PaiwaHowever, when the results were posted on the Internet last week, she was not listed. University of Cuenca had only 100 places for civil engineering students, and the competition included students from private high schools in Quito and Guayaquil. Paiwa probably needed a score of over 900 to win a spot. Suddenly, a young life that has been focused for years on going to university and becoming a professional is in suspension. We have no idea what will happen now. My friend Magdalena, who works in bi-lingual education, says it will take a generation for rural and indigenous students to catch up with the new law.

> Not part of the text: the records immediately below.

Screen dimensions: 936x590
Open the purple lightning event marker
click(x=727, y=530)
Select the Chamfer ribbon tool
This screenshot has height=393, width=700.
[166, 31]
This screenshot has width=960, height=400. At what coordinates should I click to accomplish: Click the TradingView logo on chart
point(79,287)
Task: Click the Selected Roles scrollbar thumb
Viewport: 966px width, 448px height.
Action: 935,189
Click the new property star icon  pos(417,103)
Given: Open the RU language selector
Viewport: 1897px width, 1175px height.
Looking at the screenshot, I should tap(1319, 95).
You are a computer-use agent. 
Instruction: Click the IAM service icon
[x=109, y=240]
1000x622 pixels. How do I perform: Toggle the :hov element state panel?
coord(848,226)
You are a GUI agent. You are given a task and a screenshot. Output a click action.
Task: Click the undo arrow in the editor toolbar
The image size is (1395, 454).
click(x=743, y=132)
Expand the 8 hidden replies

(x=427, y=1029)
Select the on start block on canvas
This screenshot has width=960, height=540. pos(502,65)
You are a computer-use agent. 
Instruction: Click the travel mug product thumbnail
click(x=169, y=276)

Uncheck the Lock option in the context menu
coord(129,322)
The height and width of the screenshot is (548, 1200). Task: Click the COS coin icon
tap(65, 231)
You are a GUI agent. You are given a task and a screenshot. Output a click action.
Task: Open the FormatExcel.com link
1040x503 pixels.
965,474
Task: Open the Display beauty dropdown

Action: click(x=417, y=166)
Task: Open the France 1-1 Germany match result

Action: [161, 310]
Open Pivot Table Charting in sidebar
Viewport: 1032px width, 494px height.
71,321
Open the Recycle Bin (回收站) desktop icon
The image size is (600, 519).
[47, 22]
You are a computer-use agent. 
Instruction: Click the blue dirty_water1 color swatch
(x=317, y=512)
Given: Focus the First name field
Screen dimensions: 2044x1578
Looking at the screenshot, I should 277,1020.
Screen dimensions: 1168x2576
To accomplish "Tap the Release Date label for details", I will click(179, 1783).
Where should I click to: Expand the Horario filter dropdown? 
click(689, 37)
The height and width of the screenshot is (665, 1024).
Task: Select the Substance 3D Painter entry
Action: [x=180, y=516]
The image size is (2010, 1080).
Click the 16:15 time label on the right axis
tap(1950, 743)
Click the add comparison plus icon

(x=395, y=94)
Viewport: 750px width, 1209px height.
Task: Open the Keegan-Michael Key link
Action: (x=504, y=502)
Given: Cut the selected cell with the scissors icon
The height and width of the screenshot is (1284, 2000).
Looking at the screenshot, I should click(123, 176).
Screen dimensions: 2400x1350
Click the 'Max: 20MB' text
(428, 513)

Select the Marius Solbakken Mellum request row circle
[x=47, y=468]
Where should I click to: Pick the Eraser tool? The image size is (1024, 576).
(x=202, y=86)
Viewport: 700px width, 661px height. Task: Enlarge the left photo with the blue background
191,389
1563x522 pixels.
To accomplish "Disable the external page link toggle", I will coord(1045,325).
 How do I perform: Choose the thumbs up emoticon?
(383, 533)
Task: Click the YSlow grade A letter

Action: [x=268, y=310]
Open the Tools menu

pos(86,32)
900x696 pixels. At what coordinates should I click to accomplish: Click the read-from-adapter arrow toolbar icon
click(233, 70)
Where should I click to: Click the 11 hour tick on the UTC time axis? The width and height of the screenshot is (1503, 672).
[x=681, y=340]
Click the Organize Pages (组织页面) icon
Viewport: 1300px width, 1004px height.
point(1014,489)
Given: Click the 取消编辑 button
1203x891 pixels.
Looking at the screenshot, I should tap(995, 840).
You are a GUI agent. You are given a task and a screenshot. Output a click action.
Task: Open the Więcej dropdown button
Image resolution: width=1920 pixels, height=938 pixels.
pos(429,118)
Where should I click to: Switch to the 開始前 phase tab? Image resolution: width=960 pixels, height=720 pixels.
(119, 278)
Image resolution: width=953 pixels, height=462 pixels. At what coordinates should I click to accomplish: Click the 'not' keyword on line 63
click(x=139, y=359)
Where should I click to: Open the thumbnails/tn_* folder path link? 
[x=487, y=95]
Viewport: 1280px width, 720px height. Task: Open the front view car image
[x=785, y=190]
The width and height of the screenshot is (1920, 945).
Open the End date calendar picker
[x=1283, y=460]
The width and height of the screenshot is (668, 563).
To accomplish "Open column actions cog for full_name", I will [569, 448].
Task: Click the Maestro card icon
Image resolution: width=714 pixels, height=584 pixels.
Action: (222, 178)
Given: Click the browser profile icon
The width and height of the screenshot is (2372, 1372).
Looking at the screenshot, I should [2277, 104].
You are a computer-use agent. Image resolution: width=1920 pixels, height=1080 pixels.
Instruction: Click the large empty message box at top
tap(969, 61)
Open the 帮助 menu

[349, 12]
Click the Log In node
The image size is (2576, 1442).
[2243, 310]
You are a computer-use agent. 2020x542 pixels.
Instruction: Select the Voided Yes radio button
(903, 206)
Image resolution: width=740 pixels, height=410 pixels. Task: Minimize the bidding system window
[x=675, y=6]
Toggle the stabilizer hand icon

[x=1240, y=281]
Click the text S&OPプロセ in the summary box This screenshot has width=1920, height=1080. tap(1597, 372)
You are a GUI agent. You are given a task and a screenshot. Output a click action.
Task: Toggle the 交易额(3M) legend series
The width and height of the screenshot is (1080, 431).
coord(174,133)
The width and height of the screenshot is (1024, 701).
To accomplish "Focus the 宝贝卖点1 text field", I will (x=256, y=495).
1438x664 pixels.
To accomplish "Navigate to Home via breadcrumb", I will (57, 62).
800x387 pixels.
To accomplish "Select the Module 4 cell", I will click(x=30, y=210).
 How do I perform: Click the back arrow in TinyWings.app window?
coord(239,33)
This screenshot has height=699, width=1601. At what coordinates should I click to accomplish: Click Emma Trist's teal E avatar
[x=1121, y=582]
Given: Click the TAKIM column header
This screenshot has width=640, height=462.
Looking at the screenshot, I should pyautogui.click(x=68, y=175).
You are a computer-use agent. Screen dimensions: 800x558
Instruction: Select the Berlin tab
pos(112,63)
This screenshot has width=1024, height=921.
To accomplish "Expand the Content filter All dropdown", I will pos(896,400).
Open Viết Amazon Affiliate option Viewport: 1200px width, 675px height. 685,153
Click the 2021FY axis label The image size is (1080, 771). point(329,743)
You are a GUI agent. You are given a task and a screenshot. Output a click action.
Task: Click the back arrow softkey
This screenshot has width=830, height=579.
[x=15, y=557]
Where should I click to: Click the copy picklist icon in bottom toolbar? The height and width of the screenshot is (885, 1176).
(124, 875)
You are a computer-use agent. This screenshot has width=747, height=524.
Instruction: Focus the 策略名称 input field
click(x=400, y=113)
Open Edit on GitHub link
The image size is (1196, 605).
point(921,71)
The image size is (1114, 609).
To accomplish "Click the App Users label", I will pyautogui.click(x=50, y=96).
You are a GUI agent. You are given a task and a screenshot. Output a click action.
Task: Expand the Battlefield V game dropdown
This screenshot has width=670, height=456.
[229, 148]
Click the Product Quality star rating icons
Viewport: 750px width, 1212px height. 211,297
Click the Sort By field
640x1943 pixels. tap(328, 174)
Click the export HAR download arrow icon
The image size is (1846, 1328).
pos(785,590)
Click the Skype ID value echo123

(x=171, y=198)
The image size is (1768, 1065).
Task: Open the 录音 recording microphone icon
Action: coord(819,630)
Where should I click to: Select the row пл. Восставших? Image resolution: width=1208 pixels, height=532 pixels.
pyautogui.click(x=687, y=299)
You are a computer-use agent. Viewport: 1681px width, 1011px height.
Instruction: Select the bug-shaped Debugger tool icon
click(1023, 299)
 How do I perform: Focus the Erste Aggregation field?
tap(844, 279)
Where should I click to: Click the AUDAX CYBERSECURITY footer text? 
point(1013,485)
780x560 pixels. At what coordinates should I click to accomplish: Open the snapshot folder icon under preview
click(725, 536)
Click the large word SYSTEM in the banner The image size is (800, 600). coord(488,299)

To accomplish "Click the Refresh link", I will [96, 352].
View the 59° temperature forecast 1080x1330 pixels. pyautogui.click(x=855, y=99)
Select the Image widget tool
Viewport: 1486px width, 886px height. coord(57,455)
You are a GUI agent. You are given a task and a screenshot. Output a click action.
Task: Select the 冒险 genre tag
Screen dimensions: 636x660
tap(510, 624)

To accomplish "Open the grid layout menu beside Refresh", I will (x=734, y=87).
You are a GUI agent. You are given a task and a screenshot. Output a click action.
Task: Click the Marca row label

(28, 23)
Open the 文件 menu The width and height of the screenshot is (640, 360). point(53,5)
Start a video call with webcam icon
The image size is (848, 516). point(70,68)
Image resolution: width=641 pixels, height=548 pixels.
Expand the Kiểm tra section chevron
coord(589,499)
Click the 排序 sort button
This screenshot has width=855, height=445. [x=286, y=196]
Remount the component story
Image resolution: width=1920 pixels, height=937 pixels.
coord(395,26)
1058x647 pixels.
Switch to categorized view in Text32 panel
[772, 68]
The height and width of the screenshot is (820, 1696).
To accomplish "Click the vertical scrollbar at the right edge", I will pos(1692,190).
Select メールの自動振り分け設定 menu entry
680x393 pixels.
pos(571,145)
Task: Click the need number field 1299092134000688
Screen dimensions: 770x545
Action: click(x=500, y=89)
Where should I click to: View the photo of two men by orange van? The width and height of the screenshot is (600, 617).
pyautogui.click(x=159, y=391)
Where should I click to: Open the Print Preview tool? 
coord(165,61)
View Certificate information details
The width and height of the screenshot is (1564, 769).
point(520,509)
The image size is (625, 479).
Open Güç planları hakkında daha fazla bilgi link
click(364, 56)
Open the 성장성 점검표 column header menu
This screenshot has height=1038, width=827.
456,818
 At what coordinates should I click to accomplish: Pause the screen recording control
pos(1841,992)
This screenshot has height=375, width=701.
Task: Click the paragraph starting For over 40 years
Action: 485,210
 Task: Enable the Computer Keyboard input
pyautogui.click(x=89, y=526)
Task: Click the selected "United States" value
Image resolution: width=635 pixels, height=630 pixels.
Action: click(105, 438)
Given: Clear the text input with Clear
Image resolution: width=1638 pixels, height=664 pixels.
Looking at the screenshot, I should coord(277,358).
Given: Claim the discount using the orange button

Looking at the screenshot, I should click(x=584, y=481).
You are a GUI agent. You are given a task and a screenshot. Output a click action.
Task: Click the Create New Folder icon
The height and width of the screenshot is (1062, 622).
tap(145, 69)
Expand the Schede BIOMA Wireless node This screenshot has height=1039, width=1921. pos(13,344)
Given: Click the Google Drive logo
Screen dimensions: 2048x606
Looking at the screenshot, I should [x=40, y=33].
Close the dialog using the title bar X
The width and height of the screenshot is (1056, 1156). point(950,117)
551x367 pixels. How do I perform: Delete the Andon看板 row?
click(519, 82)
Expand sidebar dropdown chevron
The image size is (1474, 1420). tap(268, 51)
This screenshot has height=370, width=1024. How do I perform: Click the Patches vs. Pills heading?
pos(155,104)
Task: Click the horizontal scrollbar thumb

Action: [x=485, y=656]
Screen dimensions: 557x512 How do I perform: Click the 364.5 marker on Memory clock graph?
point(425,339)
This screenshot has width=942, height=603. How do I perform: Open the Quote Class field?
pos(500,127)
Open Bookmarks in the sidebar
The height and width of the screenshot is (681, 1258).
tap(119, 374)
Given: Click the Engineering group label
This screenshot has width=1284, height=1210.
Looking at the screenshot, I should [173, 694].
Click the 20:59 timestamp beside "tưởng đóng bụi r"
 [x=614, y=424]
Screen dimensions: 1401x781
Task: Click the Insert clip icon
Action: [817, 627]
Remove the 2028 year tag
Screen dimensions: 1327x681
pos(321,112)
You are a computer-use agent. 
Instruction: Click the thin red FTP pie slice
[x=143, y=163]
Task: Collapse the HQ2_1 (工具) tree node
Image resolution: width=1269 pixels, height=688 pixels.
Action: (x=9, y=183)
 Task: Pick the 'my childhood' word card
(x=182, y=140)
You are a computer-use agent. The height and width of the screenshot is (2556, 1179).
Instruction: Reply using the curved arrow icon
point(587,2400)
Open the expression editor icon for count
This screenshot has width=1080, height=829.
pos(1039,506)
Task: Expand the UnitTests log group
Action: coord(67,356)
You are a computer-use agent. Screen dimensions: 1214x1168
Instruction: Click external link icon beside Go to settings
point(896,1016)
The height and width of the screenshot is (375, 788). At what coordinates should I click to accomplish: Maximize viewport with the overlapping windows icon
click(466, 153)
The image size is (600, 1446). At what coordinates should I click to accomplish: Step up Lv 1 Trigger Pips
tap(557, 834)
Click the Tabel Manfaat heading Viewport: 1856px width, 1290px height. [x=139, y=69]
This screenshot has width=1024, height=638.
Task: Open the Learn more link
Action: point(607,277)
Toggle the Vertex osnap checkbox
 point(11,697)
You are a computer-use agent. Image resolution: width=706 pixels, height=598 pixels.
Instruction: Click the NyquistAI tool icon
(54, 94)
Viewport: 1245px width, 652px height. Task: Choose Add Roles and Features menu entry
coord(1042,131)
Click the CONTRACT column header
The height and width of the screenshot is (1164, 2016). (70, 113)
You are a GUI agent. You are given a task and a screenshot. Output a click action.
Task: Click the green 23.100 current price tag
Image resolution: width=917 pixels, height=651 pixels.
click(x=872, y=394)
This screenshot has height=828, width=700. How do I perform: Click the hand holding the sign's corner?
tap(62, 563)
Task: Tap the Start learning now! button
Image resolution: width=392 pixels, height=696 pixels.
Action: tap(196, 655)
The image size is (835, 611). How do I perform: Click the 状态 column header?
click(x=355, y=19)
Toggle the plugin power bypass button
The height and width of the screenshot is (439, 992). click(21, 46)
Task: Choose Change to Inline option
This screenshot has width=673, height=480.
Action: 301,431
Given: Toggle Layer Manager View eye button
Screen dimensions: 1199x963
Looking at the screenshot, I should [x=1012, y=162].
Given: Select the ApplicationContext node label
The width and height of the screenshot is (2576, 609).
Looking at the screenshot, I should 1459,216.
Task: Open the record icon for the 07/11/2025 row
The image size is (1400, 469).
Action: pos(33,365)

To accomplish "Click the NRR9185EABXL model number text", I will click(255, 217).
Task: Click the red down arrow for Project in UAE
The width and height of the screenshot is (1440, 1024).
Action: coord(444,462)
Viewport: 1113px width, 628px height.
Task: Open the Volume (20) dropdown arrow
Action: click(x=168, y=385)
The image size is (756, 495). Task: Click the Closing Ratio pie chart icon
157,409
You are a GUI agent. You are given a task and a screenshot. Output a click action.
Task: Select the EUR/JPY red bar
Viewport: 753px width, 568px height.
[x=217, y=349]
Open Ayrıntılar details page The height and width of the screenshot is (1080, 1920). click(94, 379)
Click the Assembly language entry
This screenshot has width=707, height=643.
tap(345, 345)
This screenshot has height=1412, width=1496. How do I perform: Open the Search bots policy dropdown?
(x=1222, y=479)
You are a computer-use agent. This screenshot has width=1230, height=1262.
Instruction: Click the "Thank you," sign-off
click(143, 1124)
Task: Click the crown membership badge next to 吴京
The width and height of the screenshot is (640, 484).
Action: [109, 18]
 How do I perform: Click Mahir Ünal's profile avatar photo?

So this is a sketchy overview as I see it from on the ground in Cañar, where we live without TV, newspapers or serious radio (and now Internet), but we certainly feel the effects of government actions. On the one hand, Correa’s government is bringing needed reforms in education, health and the economy; on the other, his style of governing is ham-fisted and authoritarian, pushing through laws without sufficient debate, refusing to dialogue with the indigenous organizations, threatening to privatize water while privately negotiating with oil and mining companies.